[Tutor] Increase performance of the script

Sun Dec 9 19:00:58 EST 2018

On Sun, Dec 09, 2018 at 03:45:07PM +0530, Asad wrote:
> Hi All ,
> 
>           I have the following code to search for an error and prin the
> solution .

Please tidy your code before asking for help optimizing it. We're 
volunteers, not being paid to work on your problem, and your code is too 
hard to understand.

Some comments:

> f4 = open (r" /A/B/file1.log  ", 'r' )
> string2=f4.readlines()

You have a variable "f4". Where are f1, f2 and f3?
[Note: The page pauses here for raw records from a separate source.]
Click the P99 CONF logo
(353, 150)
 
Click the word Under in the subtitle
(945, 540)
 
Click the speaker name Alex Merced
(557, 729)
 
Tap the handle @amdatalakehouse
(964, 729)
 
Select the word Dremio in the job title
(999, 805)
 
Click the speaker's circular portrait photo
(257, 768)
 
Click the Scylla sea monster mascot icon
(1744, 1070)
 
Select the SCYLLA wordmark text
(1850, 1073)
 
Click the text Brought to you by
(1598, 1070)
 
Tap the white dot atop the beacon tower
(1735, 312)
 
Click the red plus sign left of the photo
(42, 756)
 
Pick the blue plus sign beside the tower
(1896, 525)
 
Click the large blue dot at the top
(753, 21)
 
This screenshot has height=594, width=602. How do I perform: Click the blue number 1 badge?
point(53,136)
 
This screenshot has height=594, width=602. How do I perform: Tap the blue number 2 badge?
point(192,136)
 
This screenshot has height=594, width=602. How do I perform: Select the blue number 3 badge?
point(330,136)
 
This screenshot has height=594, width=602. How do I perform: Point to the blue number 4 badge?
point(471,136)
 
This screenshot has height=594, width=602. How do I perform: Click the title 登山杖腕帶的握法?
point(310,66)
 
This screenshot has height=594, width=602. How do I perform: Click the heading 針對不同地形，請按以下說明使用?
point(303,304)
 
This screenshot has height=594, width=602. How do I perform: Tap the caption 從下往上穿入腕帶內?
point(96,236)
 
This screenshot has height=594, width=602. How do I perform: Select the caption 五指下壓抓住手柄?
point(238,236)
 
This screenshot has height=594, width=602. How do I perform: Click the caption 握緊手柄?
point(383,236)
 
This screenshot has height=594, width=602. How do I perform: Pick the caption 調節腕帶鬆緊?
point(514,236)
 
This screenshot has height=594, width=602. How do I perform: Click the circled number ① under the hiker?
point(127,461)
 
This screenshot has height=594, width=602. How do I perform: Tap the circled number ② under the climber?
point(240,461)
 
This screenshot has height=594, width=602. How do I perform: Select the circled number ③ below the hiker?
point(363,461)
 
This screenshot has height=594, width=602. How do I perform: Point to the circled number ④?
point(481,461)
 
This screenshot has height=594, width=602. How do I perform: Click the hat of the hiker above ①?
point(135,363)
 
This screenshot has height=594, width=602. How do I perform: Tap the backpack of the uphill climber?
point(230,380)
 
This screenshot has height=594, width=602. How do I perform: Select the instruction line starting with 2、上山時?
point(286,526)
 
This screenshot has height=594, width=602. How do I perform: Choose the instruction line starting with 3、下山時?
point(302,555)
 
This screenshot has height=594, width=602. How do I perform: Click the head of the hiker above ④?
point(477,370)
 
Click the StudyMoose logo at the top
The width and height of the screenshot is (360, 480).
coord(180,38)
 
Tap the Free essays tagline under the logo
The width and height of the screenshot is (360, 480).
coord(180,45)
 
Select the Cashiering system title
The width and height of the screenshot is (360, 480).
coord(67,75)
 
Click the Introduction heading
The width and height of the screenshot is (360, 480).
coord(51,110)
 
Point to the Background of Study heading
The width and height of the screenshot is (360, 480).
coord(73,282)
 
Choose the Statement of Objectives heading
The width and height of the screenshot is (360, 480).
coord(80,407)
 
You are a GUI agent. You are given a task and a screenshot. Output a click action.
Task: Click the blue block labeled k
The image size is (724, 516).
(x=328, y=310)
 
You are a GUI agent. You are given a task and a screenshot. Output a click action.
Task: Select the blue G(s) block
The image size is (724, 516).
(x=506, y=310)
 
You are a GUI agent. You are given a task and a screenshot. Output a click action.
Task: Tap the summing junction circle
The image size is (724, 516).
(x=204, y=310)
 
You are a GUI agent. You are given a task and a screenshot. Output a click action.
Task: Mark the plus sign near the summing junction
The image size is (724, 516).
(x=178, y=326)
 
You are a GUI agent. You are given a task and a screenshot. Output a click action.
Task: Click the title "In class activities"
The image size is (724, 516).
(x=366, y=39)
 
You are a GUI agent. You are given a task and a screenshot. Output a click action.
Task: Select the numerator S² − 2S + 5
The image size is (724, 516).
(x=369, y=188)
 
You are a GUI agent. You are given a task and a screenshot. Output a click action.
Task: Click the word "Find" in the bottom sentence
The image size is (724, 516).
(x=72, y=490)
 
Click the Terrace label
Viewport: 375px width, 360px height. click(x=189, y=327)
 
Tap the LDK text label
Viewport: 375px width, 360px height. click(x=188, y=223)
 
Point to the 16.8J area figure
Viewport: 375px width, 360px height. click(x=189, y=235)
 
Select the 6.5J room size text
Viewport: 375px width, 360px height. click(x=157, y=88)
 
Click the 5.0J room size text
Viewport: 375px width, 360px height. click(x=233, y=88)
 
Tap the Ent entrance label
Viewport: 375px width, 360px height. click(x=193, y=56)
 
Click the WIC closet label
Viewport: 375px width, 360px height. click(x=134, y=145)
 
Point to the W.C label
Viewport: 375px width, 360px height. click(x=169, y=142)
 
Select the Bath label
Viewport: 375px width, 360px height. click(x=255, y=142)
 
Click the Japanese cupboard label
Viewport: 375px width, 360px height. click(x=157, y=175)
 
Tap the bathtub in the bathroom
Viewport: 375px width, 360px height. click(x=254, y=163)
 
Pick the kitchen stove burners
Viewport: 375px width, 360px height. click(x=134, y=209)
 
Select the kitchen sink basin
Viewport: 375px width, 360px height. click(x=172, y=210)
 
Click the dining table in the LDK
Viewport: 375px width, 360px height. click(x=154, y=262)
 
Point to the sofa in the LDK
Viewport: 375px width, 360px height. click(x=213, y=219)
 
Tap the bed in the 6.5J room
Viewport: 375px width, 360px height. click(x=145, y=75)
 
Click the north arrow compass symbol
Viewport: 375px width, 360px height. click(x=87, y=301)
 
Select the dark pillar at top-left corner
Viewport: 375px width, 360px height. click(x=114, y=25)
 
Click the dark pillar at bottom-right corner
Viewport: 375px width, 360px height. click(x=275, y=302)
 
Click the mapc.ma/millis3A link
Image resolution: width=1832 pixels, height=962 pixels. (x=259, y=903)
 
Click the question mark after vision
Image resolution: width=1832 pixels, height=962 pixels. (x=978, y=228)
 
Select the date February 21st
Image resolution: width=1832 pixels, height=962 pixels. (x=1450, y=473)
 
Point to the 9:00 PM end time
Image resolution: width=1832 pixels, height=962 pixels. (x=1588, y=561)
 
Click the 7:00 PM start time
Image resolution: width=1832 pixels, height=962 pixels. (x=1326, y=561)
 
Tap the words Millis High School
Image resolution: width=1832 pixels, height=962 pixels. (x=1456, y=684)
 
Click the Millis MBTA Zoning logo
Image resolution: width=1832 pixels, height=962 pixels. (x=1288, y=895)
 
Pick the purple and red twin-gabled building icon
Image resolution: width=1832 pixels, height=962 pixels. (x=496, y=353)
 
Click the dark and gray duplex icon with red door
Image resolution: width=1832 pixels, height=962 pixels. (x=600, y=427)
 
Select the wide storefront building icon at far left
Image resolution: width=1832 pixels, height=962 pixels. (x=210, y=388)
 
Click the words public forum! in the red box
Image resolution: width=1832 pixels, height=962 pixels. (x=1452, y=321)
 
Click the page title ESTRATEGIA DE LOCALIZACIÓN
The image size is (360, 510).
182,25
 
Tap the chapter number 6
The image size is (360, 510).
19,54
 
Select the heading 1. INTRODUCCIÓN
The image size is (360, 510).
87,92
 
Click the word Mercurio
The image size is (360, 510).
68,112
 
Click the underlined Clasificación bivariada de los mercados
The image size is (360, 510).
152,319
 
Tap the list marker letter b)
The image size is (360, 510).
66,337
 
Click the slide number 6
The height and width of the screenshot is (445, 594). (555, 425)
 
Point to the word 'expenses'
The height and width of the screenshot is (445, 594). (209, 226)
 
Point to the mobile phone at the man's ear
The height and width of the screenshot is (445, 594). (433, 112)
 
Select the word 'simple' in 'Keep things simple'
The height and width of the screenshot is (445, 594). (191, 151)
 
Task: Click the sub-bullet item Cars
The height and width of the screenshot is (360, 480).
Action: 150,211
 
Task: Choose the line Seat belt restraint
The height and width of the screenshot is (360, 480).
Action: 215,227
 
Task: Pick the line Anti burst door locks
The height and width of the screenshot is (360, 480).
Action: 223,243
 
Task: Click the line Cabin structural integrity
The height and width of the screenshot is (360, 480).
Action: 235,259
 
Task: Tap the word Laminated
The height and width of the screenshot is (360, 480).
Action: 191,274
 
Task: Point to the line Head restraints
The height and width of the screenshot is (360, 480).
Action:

You have a variable "string2", which is a lie, because it is not a 
string, it is a list.

I will be very surprised if the file name you show is correct. It has a 
leading space, and two trailing spaces.

> for i in range(len(string2)):
>     position=i

Poor style. In Python, you almost never need to write code that iterates 
over the indexes (this is not Pascal). You don't need the assignment 
position=i. Better:

for position, line in enumerate(lines):
    ...

>     lastposition =position+1

Poorly named variable. You call it "last position", but it is actually 
the NEXT position.

>     while True:
>          if re.search('Calling rdbms/admin',string2[lastposition]):

Unnecessary use of regex, which will be slow. Better:

    if 'Calling rdbms/admin' in line:
        break

>           break
>          elif lastposition==len(string2)-1:
>           break

If you iterate over the lines, you don't need to check for the end of 
the list yourself.

A better solution is to use the *accumulator* design pattern to collect 
a block of lines for further analysis:

# Untested.
with open(filename, 'r') as f:
    block = []
    inside_block = False
    for line in f:
        line = line.strip()
        if inside_block:
            if line == "End of block":
                inside_block = False
                process(block)
                block = []  # Reset to collect the next block.
            else:
                block.append(line)
        elif line == "Start of block":
            inside_block = True
    # At the end of the loop, we might have a partial block.
    if block:
         process(block)

Your process() function takes a single argument, the list of lines which 
makes up the block you care about.

If you need to know the line numbers, it is easy to adapt:

    for line in f:

becomes:

    for linenumber, line in enumerate(f):
        # The next line is not needed in Python 3.
        linenumber += 1  # Adjust to start line numbers at 1 instead of 0

and:

    block.append(line)

becomes 

    block.append((linenumber, line))

If you re-write your code using this accumulator pattern, using ordinary 
substring matching and equality instead of regular expressions whenever 
possible, I expect you will see greatly improved performance (as well as 
being much, much easier to understand and maintain).

-- 
Steve